Information and participation replace standardization, power and anonymity of decisions to produce a precise fit between elements and function to meet need. The need for power and standardization to resolve design problems can be countered by substitution of careful observation, acquired knowledge and direct participation. Given adequate information we can achieve precise fits between system and function and make design more closely related to particular user needs. This information may be applied in initial shaping of the environment or during operation and use where feedback may be used.
For much of history design has been an intuitive part of culture. People understood their regions and communities and knew the design templates that would work. More recently, design professions have supplanted intuitive design processes.
Ok there are a couple of really important things being said here. The first quote, which may seem confusing, is really just saying design your environment to suit your taste and approach (but obviously still consider your neighboring sites as mentioned before). In other words, think local vs global. Or if you’ve read any books on designing online communities, most will tell you to build your community based upon the focus of the community itself. In other words, don’t use a cookie cutter approach. Just because another site is using a certain structure and design, it doesn’t mean that same design will work for your site and its community. Figure out your needs or focus and design your site based upon them.
The second thing said here in the next quote is something I’ve seen recently elsewhere actually. It is basically saying that the average person can understand design. However, I believe they often can’t because of the faster paced world we are living in. To understand design, all you need to do is to slow down and observe what is going on upon your site and those neighboring sites around you. Often times people don’t have the time to do this, thus they leave it up to the experts who do focus most of their time to observing and learning these things.

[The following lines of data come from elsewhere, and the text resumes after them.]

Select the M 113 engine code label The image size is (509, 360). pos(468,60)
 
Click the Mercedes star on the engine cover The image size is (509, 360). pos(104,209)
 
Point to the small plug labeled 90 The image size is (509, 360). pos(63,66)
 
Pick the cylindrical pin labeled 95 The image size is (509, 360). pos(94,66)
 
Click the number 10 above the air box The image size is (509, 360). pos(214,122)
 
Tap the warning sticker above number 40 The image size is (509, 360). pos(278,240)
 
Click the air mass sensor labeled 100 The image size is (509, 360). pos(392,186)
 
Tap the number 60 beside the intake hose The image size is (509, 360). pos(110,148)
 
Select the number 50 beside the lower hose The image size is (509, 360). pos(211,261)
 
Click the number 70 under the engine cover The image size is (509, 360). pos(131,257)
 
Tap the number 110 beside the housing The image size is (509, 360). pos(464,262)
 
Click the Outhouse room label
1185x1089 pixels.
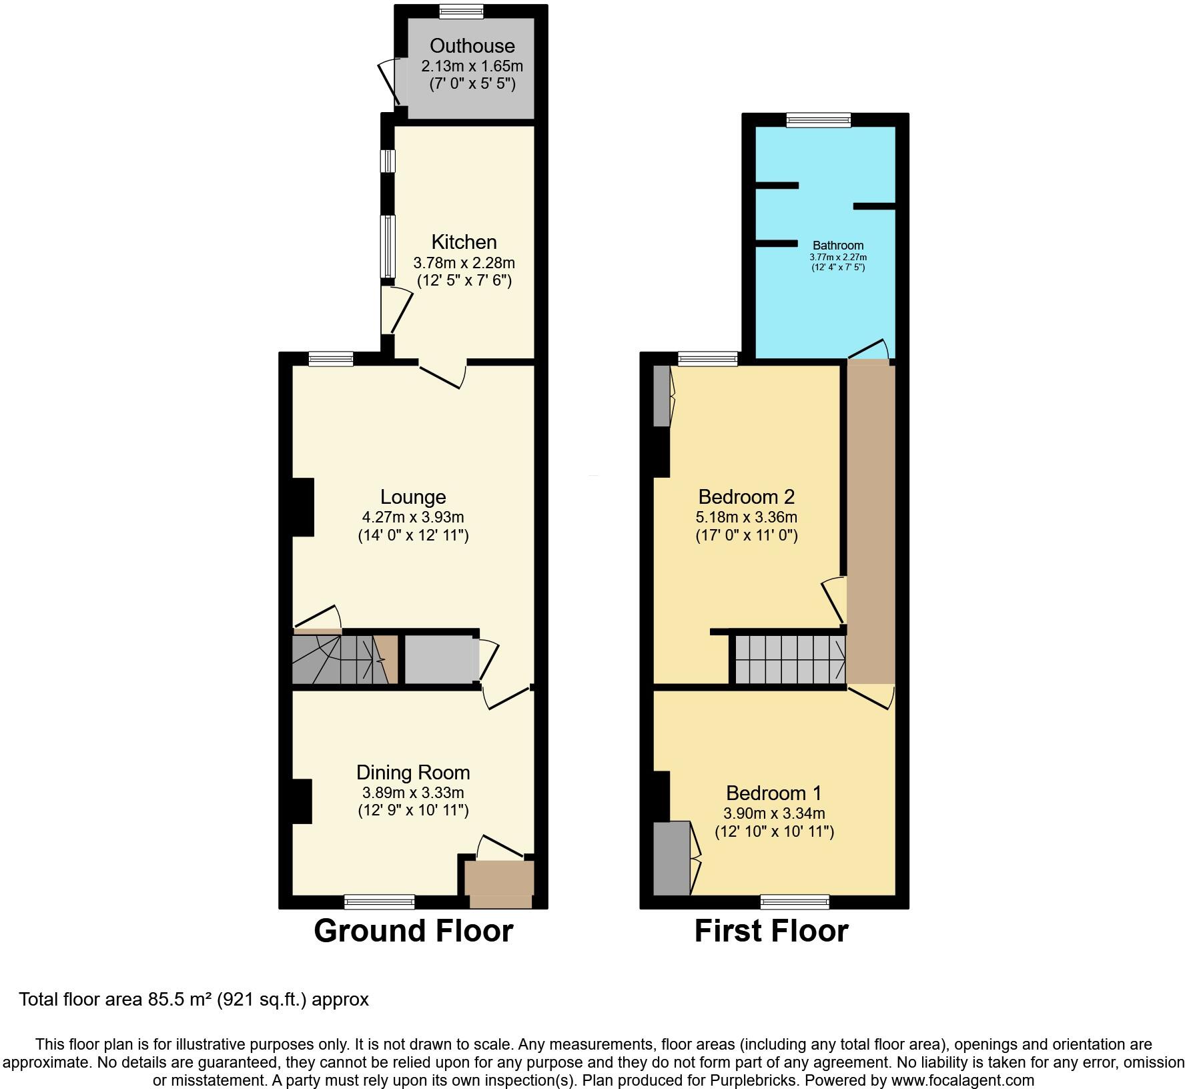pyautogui.click(x=472, y=45)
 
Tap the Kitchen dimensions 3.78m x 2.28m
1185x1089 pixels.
pyautogui.click(x=464, y=262)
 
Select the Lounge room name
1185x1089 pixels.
pyautogui.click(x=413, y=496)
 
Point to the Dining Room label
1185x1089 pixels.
pyautogui.click(x=413, y=772)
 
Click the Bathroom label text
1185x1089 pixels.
pyautogui.click(x=838, y=246)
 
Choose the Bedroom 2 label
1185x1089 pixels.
pyautogui.click(x=746, y=496)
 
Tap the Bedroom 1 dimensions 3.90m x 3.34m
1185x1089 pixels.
pyautogui.click(x=774, y=813)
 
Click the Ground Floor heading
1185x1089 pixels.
pyautogui.click(x=413, y=931)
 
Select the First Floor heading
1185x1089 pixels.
pyautogui.click(x=771, y=931)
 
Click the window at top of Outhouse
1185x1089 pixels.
pyautogui.click(x=462, y=10)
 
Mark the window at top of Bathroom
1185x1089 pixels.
pyautogui.click(x=819, y=120)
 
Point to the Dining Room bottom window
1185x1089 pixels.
pyautogui.click(x=379, y=902)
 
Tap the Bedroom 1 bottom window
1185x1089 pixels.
pyautogui.click(x=795, y=902)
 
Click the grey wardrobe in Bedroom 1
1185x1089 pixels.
pyautogui.click(x=671, y=858)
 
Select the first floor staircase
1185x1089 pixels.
pyautogui.click(x=789, y=659)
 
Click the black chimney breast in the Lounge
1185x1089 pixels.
pyautogui.click(x=304, y=507)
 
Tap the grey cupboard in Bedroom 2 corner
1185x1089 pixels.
pyautogui.click(x=661, y=395)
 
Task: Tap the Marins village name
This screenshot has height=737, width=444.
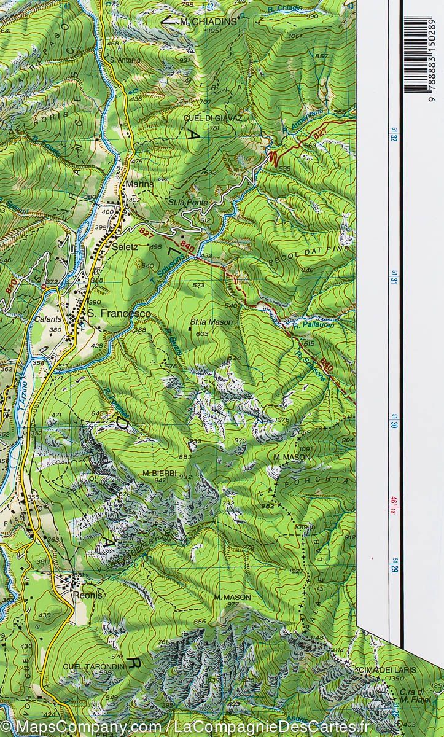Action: pyautogui.click(x=138, y=184)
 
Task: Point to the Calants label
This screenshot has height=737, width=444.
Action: pyautogui.click(x=63, y=319)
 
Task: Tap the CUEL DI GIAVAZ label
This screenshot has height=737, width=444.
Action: pyautogui.click(x=212, y=117)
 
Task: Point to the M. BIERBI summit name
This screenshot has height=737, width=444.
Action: pyautogui.click(x=159, y=473)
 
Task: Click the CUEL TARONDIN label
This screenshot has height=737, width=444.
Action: pyautogui.click(x=95, y=665)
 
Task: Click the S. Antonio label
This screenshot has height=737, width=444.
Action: pyautogui.click(x=125, y=60)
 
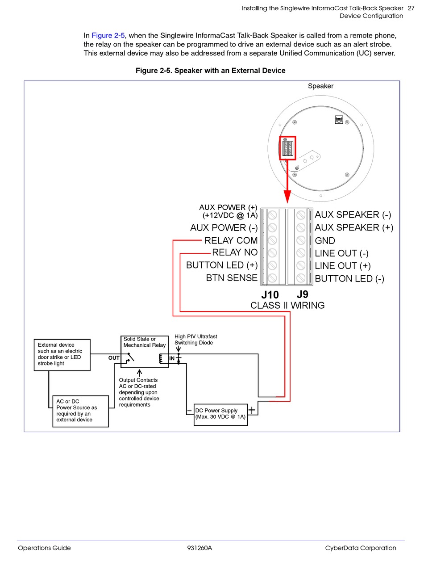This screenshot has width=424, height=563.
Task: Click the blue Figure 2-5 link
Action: tap(108, 35)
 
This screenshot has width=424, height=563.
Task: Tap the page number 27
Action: tap(411, 8)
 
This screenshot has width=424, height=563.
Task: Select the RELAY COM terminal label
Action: tap(231, 240)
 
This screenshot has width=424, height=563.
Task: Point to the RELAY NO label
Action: tap(235, 252)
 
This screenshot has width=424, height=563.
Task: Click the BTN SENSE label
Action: tap(232, 278)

BTW I just remembered one more thing. This local vs global issue is one that I’ve been noticing quite a lot with regards to tagging or categorizing my content. Basically I found tagging my content, say using global Technorati tags, to be pretty much useless for me on a local level because the tag groupings become less useful to me the more I have of them. Instead I find that categorizing my content into meaningful topics works much better. That way each category tag is almost like a discussion thread that someone can follow like reading a story.